METHODS AND RESULTS:
Our present study aimed to determine whether Timosaponin BII affected the expression of BACE1, β-amyloid precursor protein cleavage production of Aβ1-40 and β-C-terminal fragment (β-CTF) in rat retina, which were pre-treated with the oxidizing agent (solution of FeCl₃). Few distinctions of BACE1 distribution were observed among all groups (normal control group, model group, Timosaponin BII treated and vehicle control groups). Rat retinas in model group and vehicle control group manifested an apparent up-regulation of BACE1 expression. Meanwhile, the level of malonaldehyde (MDA), Aβ1-40 and β-CTF were increased. However, when comparing with the vehicle control group, the retinas in Timosaponin BII treated group showed significantly less BACE1 (p<0.05) and accumulated less Aβ1-40 or β-CTF (p<0.05). It also showed significantly decreased level of MDA (p<0.05) and prolonged partial thromboplastin time (p<0.05).
CONCLUSIONS:
Our data suggested that Timosaponin BII remarkably inhibited the up-regulation of BACE1 and reduced the over-production of β-CTF and Aβ in rat retina, which was induced by FeCl₃. The mechanism of Timosaponin BII on BACE1 expression may be related to its antioxidant property.

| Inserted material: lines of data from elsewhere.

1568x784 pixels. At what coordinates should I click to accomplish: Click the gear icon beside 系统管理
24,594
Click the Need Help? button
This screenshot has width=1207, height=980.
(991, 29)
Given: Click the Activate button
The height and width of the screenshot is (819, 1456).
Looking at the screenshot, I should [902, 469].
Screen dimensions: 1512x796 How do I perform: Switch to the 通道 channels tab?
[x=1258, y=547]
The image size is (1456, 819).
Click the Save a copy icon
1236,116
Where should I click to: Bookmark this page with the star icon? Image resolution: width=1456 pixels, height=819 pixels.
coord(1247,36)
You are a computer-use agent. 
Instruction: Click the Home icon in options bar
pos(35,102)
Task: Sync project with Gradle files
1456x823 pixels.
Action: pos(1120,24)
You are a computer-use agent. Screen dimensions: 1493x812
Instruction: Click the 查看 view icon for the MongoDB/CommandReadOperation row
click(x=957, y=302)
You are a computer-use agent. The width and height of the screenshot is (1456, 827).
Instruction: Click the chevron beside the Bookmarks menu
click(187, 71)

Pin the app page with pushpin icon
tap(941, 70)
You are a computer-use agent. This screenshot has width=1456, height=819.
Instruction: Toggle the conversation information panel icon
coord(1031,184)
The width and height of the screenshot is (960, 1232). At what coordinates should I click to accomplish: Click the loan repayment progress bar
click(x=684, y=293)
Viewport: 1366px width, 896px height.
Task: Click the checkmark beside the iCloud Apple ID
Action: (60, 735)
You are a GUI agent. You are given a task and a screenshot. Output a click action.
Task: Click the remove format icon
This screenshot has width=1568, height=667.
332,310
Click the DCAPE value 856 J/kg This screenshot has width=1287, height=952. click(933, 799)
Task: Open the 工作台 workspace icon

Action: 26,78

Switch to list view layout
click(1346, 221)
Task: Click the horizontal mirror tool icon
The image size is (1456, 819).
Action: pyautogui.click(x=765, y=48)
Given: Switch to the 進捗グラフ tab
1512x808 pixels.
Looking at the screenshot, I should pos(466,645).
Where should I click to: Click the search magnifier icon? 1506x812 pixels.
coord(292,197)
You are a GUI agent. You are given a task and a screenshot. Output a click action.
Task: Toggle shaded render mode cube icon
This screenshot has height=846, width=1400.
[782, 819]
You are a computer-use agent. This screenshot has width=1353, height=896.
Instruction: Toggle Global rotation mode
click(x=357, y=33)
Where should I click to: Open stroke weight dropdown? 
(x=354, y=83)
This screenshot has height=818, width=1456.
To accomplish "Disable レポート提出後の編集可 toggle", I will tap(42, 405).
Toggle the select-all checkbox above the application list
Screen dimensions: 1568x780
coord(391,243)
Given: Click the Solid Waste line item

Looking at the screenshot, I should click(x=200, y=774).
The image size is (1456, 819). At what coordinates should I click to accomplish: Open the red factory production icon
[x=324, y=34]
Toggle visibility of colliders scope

J Asian Nat Prod Res. 2010 Nov;12(11):955-61.

Hydrolysis of timosaponin BII by the crude enzyme from Aspergillus niger AS 3.0739.[Pubmed: 21061217 ]

Timosaponin BII (1), a steroidal saponin showing potential anti-dementia activity, was regioselectively hydrolyzed into its deglycosyl derivatives by the crude enzyme from Aspergillus niger AS 3.0739. Three biotransformation products, Timosaponin BII-a (2), Timosaponin BII-b (3), and Timosaponin BII-c (4), were purified and their structures were elucidated on the basis of 1D NMR, 2D NMR, FAB-MS, and HR-ESI-MS spectral data. Compounds 2 and 3 are new compounds.